Saved data entries
#####
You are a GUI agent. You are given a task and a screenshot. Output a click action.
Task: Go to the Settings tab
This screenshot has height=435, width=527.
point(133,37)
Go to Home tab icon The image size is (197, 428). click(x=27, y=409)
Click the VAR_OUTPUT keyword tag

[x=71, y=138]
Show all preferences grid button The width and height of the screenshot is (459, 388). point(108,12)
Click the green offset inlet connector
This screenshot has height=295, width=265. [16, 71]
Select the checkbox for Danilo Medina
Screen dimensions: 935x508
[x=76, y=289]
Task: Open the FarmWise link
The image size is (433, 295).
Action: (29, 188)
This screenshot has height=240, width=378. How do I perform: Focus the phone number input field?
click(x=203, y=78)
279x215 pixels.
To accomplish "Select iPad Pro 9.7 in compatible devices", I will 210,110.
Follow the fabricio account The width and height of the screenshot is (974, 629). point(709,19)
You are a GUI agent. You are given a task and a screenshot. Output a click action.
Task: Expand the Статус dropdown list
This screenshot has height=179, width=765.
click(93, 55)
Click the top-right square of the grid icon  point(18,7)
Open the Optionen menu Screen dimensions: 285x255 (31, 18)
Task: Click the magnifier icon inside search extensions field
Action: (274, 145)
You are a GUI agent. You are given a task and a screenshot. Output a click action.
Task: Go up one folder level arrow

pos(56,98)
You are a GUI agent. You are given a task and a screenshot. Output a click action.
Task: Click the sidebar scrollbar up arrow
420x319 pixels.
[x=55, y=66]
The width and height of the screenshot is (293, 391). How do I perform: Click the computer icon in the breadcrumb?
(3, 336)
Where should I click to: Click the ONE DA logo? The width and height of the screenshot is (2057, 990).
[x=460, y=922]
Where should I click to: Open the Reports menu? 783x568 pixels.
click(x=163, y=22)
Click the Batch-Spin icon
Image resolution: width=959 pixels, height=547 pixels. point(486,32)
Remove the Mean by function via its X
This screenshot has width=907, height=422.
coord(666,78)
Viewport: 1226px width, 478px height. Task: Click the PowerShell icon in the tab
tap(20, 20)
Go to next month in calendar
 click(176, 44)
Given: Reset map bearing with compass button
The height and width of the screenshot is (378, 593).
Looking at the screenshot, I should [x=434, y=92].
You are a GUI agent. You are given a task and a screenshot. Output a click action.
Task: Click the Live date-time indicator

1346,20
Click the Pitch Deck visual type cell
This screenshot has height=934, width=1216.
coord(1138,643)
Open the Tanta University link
#####
THE PROBLEM: Go through the entries above and count the lines holding the word "grid"; write nothing but the number.

OUTPUT BELOW: 2